Yes, but let me just come to the particular case of the Dardanelles. I am very glad to think there is some recent news from the Dardanelles, and I am sure the whole House and country will be glad in that there is cause for satisfaction. But this particular question has been raised to-night because the hon. Baronet who spoke last put a question to me earlier in the day and thought that my answer did not quite cover the ground. I think, if I may say so, it did. There is one point I would like to make quite plain. My hon. Friend asked a question as to how far what he called I think, "official German news" was censored in this country. The news which comes to this country from what is called official German sources comes by wireless telegraphy. It is wireless news. It is picked up as a matter of fact by our own wireless establishment, and is available for publication unless there is a good public reason against it being published. As a general rule that news is published without any censoring or challenge at all, but there are cases when it is not, and I may tell the House why. It is a regular practice of the German Government to include in their wireless news from time to time statements which, as we know, are wholly unfounded about ourselves, about our proceedings, about the attitude of this country towards the War, and they include them in their wireless news in the hope that we will publish them in this country, and when we publish them in this country they are put in the German papers as news which has already been printed in the British papers. By that means they hope to induce a state of opinion unfavourable to ourselves, more particularly in neutral countries.
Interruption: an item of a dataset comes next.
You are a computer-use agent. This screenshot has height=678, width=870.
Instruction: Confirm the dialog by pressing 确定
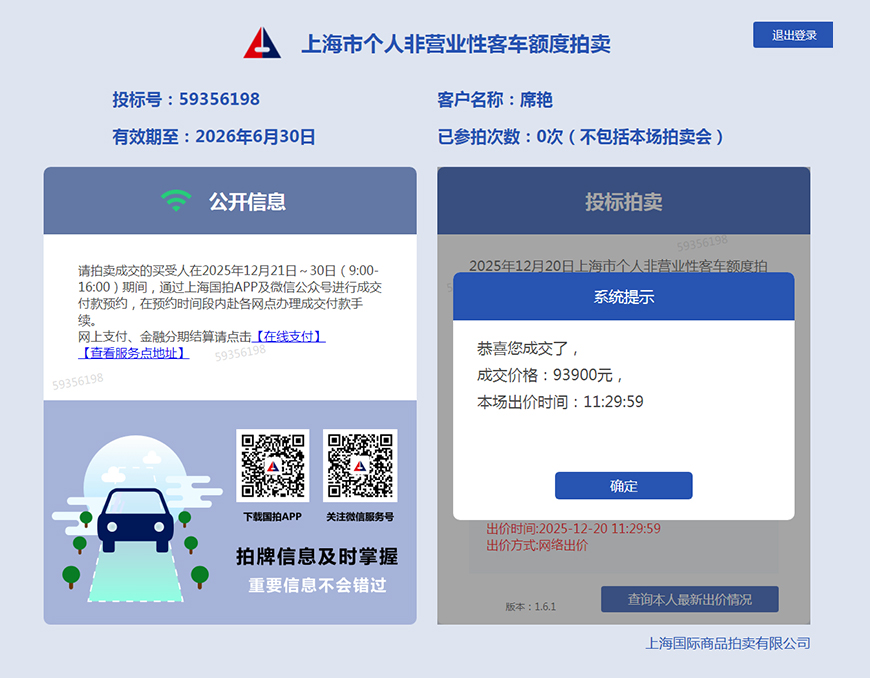[623, 486]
I will give an example. There was stopped the other day, and I think quite rightly stopped, a piece of news which purported to be official German news by wireless which was in effect that the whole of our scheme for the raising of money for the new Loan was a complete and utter failure, that no one would have anything to do with it, and that it betokened the breakdown of the whole British financial system. This we were asked to publish in our papers, not because it would do us any harm, but because the enemy could say such-and-such a London paper had published the news and then set it out in their papers. It does surprise me that hon. Friends of mine who are so rightly zealous in following up cases of suspicion in connection with spies should not see there is exactly the same kind of danger unless a proper censorship is exercised over that kind of news. As regards the Dardanelles itself, the House will perhaps observe—or those, at any rate, who have read the evening papers will observe—that only to-day a very long and very important piece of news has been published from General Ian Hamilton at the Dardanelles. I cannot pay the hon. Baronet the compliment of saying it was published because of the questions he put down. It is one of those happy coincidences on which he is to be congratulated. The news is news of events which happened only two or three days ago. The dispatch itself was sent off, I think, only two or three days ago. It was placed before the confidential advisers of His Majesty only this morning. It was issued to the Press Bureau at 5.20 this afternoon, and it is now published in the evening papers. It is true that the dispatch contains some details which are highly gratifying to us, because it contains the names of some of the regiments.For the first time.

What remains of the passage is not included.